El 1 de septiembre del mismo año, pidió expresamente a la autoridad demandada, reconocer la existencia de la relación de trabajo y solicitó el pago de su sueldo por agosto de 2020, sin recibir ninguna respuesta; y finalmente, el 19 de septiembre del mismo año, anunció la interposición de una acción de amparo constitucional al no haberse respondido su petición, vulnerando sus derechos constitucionales al trabajo, al acceso a la función pública, a la vida y a la salud de su hija y la personal.
I.1.2. Derechos supuestamente vulnerados
La impetrante de tutela denunció la lesión del derecho al trabajo, a la estabilidad laboral, a la remuneración, empleo digno y petición, citando al efecto, los arts. 46, 48, 49.III, 51.IV y 54.I de la CPE.
I.1.3. Petitorio
Solicitó se conceda la tutela impetrada y en consecuencia se ordene: a) Su reincorporación, b) Se disponga el pago de sueldos devengados, así como el reconocimiento de su relación de trabajo indefinida; y, c) La consiguiente extensión del ítem.
I.2. Audiencia y Resolución de la Sala Constitucional
Celebrada la audiencia virtual el 8 de octubre de 2020, según consta en el acta cursante de fs. 52 a 56 vta., presente la solicitante de tutela asistida por su abogado, la autoridad demandada y la representante del Ministerio Público, se produjeron los siguientes actuados:
I.2.1. Ratificación de la acción
La accionante a través de su abogado, en audiencia, se ratificó los términos expuestos en su memorial de acción de amparo constitucional.
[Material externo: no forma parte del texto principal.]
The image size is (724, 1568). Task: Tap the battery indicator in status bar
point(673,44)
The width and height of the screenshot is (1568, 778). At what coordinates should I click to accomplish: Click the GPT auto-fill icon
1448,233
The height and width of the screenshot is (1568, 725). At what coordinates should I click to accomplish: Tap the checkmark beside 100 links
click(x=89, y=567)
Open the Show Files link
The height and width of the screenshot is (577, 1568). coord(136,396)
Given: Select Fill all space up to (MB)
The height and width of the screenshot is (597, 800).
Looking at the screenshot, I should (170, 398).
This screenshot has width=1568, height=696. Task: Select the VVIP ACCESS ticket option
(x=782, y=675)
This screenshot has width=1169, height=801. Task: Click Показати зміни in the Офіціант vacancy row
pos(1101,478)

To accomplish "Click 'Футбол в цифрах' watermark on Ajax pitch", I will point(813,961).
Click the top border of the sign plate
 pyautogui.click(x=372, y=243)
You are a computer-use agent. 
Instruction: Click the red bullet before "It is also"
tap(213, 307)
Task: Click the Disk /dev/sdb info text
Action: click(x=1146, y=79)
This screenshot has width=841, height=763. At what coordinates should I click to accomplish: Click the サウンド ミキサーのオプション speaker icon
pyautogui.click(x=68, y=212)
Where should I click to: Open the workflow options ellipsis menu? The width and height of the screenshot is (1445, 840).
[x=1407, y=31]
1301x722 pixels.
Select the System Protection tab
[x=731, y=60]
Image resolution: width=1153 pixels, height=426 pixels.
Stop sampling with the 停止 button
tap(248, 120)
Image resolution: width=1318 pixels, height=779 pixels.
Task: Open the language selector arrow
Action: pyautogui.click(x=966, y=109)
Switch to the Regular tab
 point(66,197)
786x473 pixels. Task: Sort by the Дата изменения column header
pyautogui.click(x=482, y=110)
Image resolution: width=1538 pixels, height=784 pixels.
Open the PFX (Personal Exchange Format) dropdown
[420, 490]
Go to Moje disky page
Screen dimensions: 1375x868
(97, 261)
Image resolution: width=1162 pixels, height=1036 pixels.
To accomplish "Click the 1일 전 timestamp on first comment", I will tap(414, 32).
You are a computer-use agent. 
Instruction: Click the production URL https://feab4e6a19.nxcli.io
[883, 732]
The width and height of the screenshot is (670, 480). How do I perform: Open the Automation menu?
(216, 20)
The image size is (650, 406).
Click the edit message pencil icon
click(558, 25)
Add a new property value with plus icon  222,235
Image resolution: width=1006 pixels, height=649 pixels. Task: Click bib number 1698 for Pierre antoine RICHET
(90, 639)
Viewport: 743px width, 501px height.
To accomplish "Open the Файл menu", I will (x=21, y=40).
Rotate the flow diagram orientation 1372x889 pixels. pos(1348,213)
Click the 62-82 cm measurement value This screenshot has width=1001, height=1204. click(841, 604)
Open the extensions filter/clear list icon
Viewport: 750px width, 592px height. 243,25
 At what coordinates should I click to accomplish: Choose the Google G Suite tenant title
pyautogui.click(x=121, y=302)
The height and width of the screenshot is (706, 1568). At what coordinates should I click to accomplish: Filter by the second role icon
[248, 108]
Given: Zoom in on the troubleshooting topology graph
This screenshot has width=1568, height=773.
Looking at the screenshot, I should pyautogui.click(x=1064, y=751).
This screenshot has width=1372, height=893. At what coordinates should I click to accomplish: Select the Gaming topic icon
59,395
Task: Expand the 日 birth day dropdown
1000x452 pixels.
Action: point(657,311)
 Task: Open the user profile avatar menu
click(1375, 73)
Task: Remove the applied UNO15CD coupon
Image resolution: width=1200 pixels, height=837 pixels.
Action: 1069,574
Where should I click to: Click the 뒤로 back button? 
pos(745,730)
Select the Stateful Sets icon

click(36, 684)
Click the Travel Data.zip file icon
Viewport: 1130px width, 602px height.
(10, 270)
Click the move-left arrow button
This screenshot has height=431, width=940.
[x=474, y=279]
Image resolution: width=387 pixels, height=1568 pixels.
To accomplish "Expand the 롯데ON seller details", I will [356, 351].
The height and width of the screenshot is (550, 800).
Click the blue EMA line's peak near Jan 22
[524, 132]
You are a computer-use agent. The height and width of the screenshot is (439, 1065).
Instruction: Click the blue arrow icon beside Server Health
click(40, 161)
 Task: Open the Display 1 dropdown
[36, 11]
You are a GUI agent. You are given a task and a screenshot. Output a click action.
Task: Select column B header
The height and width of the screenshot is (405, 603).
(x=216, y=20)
I.2.2. Informe de la autoridad demandada
Susana Pantoja Ballivián, Directora de Orden y Seguridad Ciudadana del Gobierno Autónomo Municipal de Tarija, informó lo que sigue: 1) De acuerdo a la normativa interna del Gobierno Autónomo Municipal de Tarija, señaló que es la autoridad competente para suscribir contrataciones hasta la suma de Bs50 000 (cincuenta mil bolivianos), en el marco del DS 0181 de 28 de junio de 2009 –Sistema de Administración de Bienes y Servicios–; 2) La impetrante de tutela no agotó el principio de subsidiariedad porque no interpuso los recursos que tenía en la vía administrativa o la instancia ordinaria, de acuerdo a las previsiones del DS 99 de 1 de mayo de 2006; y, 3) El contrato de consultoría está regulado por la DS 0181 y no por la Ley General del Trabajo.
I.2.3. Resolución
La Sala Constitucional Segunda del Tribunal Departamental de Justicia de Tarija, a través de la Resolución 51/2020 de 8 de octubre, cursante de fs. 56 vta. a 60 vta., denegó la tutela impetrada, por no haberse observado el principio de subsidiariedad que rige la acción de amparo constitucional y expuso los siguientes fundamentos: i) La solicitante de tutela suscribió contratos administrativos como consultora en línea, en la unidad de Orden y Seguridad del Gobierno Autónomo Municipal de Tarija; y, ii) Teniendo presente que la accionante se encuentra inmersa en las disposiciones que rigen la administración pública y no dentro del marco de la Ley General del Trabajo y su contrato que según señala, una vez concluido el plazo de vigencia, continuó prestando funciones dependientes, lo que motivó la presentación de las solicitudes de regularización de contrato de 14 de agosto, 1 y 10 de septiembre, todas de 2020, que no fueron respondidas, resultando evidente que no activó los medios de impugnación señalados por la Ley de Procedimiento Administrativo; puesto que, ante el silencio administrativo negativo de la autoridad demandada, pudo plantear los recursos de revocatoria y posteriormente, el jerárquico.